[Entradas guardadas]
--------------------

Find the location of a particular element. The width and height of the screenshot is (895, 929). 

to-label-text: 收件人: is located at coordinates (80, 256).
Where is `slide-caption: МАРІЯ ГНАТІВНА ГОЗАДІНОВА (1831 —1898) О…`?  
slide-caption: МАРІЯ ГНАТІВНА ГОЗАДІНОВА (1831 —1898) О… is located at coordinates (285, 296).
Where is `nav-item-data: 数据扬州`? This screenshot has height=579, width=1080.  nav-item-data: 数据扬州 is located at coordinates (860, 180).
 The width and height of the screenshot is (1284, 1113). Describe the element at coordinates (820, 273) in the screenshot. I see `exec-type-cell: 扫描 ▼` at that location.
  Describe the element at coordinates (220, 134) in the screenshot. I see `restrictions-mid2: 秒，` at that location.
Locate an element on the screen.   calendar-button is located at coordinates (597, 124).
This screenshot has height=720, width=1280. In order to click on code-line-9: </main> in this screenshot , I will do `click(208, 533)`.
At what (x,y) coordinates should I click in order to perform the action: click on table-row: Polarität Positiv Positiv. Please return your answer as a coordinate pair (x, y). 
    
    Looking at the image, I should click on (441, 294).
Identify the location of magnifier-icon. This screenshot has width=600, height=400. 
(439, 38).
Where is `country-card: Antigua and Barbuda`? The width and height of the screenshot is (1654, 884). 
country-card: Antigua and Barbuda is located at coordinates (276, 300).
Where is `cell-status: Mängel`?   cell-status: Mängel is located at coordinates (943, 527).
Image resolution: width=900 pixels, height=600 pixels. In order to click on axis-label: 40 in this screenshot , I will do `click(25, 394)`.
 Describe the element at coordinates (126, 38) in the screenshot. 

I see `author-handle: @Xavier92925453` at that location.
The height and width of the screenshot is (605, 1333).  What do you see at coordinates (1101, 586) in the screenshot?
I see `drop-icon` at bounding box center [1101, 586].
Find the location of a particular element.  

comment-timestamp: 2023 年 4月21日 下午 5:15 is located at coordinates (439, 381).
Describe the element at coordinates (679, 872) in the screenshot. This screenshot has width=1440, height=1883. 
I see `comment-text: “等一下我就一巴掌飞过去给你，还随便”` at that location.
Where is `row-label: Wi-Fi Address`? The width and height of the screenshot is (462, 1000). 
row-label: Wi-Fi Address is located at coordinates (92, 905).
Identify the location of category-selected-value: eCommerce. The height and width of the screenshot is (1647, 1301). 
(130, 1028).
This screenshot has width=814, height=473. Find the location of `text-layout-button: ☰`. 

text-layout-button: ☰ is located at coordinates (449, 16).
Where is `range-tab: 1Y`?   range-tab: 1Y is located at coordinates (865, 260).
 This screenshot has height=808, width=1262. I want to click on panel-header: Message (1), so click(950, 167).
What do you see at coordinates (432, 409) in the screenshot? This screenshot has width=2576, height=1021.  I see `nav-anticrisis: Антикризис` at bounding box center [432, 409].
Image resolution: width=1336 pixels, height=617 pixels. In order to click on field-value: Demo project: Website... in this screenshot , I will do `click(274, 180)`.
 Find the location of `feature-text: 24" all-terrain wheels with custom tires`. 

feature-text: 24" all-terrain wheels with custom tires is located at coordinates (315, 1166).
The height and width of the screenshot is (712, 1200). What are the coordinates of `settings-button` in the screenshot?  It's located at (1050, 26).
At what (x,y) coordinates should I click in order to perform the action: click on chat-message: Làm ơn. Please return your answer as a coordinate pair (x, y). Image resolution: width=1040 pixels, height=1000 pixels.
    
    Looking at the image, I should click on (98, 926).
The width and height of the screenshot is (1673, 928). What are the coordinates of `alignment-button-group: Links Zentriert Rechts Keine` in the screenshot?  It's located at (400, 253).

--------------------

## Encargo
Por favor, vuelve a escribir la parte de los registros que abre con la línea que contiene "Describe the element at coordinates (126, 38)" y cierra con la que contiene "row-label: Wi-Fi Address is", ambas incluidas, sustituyendo "Describe" por "Explain" y sin cambiar nada más.

## Respuesta a continuación
 Explain the element at coordinates (126, 38) in the screenshot. 

I see `author-handle: @Xavier92925453` at that location.
The height and width of the screenshot is (605, 1333).  What do you see at coordinates (1101, 586) in the screenshot?
I see `drop-icon` at bounding box center [1101, 586].
Find the location of a particular element.  

comment-timestamp: 2023 年 4月21日 下午 5:15 is located at coordinates (439, 381).
Explain the element at coordinates (679, 872) in the screenshot. This screenshot has width=1440, height=1883. 
I see `comment-text: “等一下我就一巴掌飞过去给你，还随便”` at that location.
Where is `row-label: Wi-Fi Address`? The width and height of the screenshot is (462, 1000). 
row-label: Wi-Fi Address is located at coordinates (92, 905).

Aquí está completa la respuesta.